Splendide success story opérationnelle et boursière, ce dernier vient justement de publier ses résultats annuels. L'occasion pour nous de faire le point, en mettant comme de coutume l'actualité du moment en perspective avec les dynamiques financières à long terme.

A l'instar d'un grand nombre de ses pairs, Descartes est avant tout un "roll-up", c''est-à-dire un acquéreur en série qui mise en premier chef sur les opérations de croissance externe pour soutenir son rythme d'expansion. A l'inverse d'un grand nombre de ses pairs, le taux de croissance organique demeure très correct — quand bien même la communication financière gagnerait à davantage de transparence à ce niveau.

Arrêtons-nous aux mesures qui comptent. Le compte de résultat pour commencer : en dix ans, de l'exercice fiscal 2013 à celui de 2023, le chiffre d'affaires quadruple, de $127 à $486 millions — en dollars américains. Les hausses de prix passées juste avant la pandémie ont été bien absorbées par la clientèle, d'où une très belle expansion de marge opérationnelle ces cinq dernières années.

Du côté des profits, le free cash-flow — mesure de la capacité bénéficiaire ici plus fiable que le résultat comptable, grévé par les amortissements hérités des acquisitions — atteint $186 millions en 2023, contre $27 millions il y a dix ans. La marge nette atteint 38%, contre 25% il y a cinq ans.

Au contraire de Constellation, Descartes n'hésite pas à réaliser des augmentations de capital lorsque les circonstances s'y prêtent. On en compte deux sur la décennie passée, pour un total de $380 millions, avec un nombre d'actions en circulation qui augmente d'un quart. 

Pas d'augmentation de l'endettement en revanche : les $534 millions levés en dette au fil de la période ont été religieusement repayés au dollar près, ce qui n'a entravé en rien la rentabilité des capitaux propres démentielle.

Au niveau de la création de valeur, et sans manquer de souligner toute l'imperfection d'une estimation de ce type, le milliard investi dans la croissance externe a généré un ROI moyen entre 15% et 20%, soit une performance un brin inférieure à Constellation, mais néanmoins remarquable.

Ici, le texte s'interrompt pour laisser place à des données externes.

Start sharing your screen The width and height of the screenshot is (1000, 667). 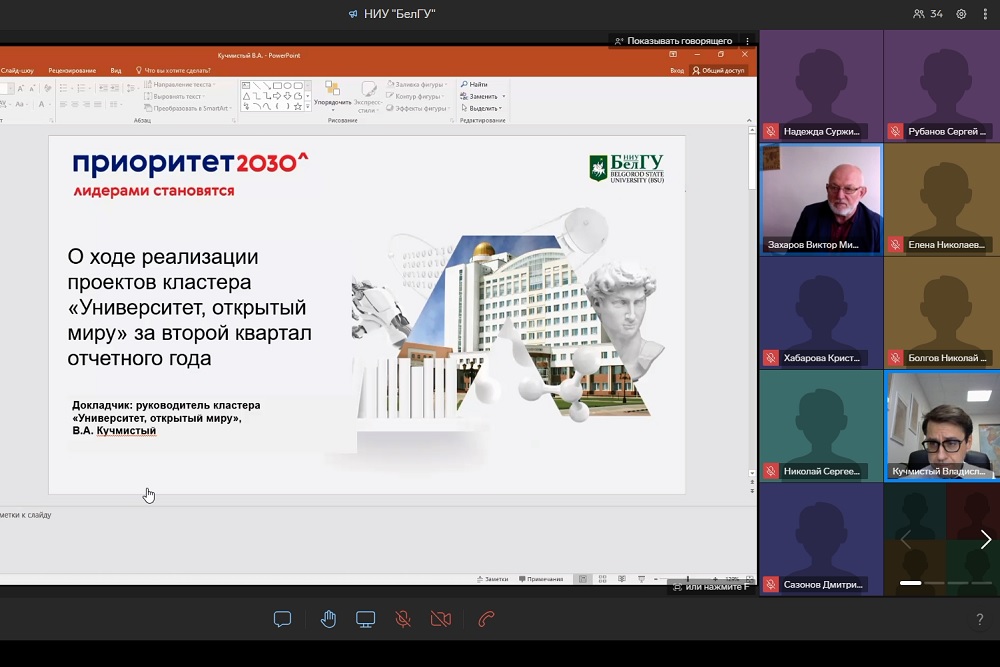tap(366, 619)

Le free cash-flow par action croît d'ailleurs à un rythme annualisé comparable :

2013 : $0.4
2014 : $0.7
2015 : $0.6
2016 : $0.7
2017 : $0.9
2018 : $0.9
2019 : $0.9
2020 : $1.2
2021 : $1.5
2022 : $2
2023 : $2.2

A USD $76 le titre, la valorisation du moment reste donc — en apparence — plantureuse, à près de x35 le dernier profit cash. Considérons toutefois que le rythme de croissance annualisé du free cash-flow par action se maintiendra au même rythme sur la prochaine décennie. On obtiendrait alors :

2024 : $2.6
2025 : $3
2026 : $3.6
2027 : $4.2
2028 : $5
2029 : $5.9
2030 : $7
2031 : $8.2
2032 : $9.7
2033 : $11.5

Dans ce scénario, l'action Descartes cote actuellement à x15 le profit qu'on serait en mesure d'espérer — toutes choses égales par ailleurs ! — d'ici cinq ans.

Projetons maintenant un free cash-flow par action avec un rythme de croissance annualisé qui ralentirait nettement, et descendrait par exemple à une moyenne de 10%. On obtiendrait alors :

2024 : $2.4
2025 : $2.7
2026 : $2.9
2027 : $3.2
2028 : $3.5
2029 : $3.9
2030 : $4.3
2031 : $4.7
2032 : $5.2
2033 : $5.7

Chacun pourra naturellement ajuster les hypothèses de ce modèle sommaire comme il l'entend, en fonction de son appétence au risque et de sa compréhension de l'activité du groupe.